## PROBLEM DESCRIPTION
Every line from the first one in the listing down to the line with "The image size is (1473, 812)." should be restated word for word.

## EXERCISE MATERIALS
• • • •
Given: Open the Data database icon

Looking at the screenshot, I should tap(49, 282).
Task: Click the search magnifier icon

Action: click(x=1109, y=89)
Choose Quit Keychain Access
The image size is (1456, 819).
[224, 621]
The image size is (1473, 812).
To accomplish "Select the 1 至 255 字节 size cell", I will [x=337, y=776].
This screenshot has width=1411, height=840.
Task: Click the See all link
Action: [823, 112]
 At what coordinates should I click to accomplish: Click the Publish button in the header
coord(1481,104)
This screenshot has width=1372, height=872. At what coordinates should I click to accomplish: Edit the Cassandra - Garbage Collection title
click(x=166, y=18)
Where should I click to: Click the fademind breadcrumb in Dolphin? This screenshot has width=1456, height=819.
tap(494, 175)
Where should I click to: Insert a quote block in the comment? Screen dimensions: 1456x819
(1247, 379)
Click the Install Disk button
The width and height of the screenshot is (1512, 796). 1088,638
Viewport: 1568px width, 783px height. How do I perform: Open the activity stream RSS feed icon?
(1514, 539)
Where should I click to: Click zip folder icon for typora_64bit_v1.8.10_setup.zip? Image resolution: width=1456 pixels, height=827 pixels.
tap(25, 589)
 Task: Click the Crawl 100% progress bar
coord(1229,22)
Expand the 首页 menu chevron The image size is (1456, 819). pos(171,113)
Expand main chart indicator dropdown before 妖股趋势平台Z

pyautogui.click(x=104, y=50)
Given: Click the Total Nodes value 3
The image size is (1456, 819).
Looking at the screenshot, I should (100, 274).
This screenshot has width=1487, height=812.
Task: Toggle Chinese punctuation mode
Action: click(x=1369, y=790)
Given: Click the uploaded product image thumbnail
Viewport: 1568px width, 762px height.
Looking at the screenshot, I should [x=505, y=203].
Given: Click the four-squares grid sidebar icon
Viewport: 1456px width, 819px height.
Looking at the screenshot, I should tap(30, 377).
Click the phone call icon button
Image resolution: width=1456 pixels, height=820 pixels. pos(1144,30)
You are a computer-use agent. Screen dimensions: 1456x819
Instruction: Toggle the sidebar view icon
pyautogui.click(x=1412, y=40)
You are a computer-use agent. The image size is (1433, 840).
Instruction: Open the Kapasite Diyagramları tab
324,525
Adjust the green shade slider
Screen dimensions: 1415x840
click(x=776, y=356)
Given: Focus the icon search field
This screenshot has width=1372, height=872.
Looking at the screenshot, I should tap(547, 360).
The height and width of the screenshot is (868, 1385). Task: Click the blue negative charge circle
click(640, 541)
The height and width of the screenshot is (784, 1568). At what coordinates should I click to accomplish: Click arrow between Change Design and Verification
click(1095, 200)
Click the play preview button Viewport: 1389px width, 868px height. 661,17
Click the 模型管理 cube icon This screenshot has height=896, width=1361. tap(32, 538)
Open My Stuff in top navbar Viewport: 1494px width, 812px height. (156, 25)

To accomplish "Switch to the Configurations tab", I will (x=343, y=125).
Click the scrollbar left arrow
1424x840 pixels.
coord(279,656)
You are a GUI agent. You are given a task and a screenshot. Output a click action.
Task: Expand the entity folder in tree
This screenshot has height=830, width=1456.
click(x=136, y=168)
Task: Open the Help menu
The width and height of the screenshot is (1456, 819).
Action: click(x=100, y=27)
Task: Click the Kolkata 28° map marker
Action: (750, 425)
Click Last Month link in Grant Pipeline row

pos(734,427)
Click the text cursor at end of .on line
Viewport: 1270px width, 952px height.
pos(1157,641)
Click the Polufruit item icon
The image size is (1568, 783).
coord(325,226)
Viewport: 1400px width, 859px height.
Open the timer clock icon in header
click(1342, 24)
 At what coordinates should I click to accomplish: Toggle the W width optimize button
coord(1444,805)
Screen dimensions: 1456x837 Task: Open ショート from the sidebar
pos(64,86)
• • • •
## TASK RESPONSE
Given: Open the Data database icon

Looking at the screenshot, I should tap(49, 282).
Task: Click the search magnifier icon

Action: click(x=1109, y=89)
Choose Quit Keychain Access
The image size is (1456, 819).
[224, 621]
The image size is (1473, 812).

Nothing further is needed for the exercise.